Cassini Data Analysis and Drift-Physics Modeling of Energetic Plasma Injections in Saturn's Magnetosphere

The Cassini spacecraft collected energetic plasma (3-220 keV) and magnetic field data from the CHarge Energy Mass Spectrometer (CHEMS) and magnetometer (MAG) instruments, including hundreds of observations of small-scale injection events of energetic plasma into the inner magnetosphere. The differing density regions of plasma, along with the rapid rotation of Saturn, drive an aspect of plasma transport most similar to a Rayleigh-Taylor instability. CHEMS can be used to identify high-energy plasma injection events, which appear as a sudden increase in ion flux intensity. We used a model which inputs the identified injection events along with corotation estimates, observed flux data, pitch angles, and gradient curvature drift estimations to evolve these injections over time around the equatorial plane of Saturn. The evolved events were then compared against Cassini observations if their predicted path intersected the Cassini spacecraft again within 0.25 R _s (Saturn radii). Our analysis of these events determined that out of the 816 events, only 243 original injections would further intersect the Cassini's trajectory again. By comparing the model's predictions with CHEMS spectrogram data, we found that a majority (181 injections) were determined to be "channel-like", or radially extended, because they aligned with an observed dispersed ion signature, while 62 did not match a channel-like morphology. Most of the events required slight adjustments to the model's drift speeds which improved our fit to the modeled particles on the spectrogram.
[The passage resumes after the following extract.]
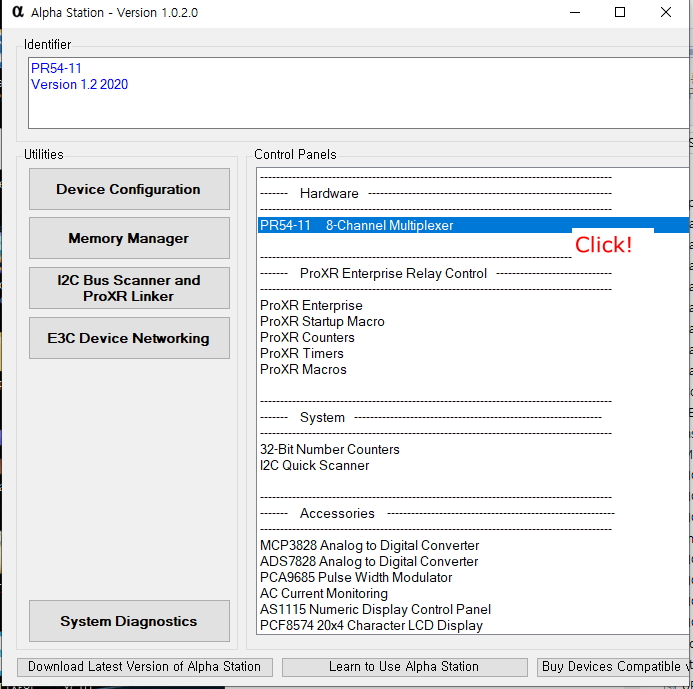
Task: Select ProXR Enterprise control panel
Action: (311, 306)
The model was set to assume the Wilson et al. 2017 calculated 50th percentile co-rotation velocity, and while this worked for 77 events, a best-fit corotation rate was on average 9% faster than our nominal setting. Additionally, we found that decreasing the drift of the magnetic gradient-curvature drift term by 9% from our nominal setting created a best fit to the energy-dependent dispersion.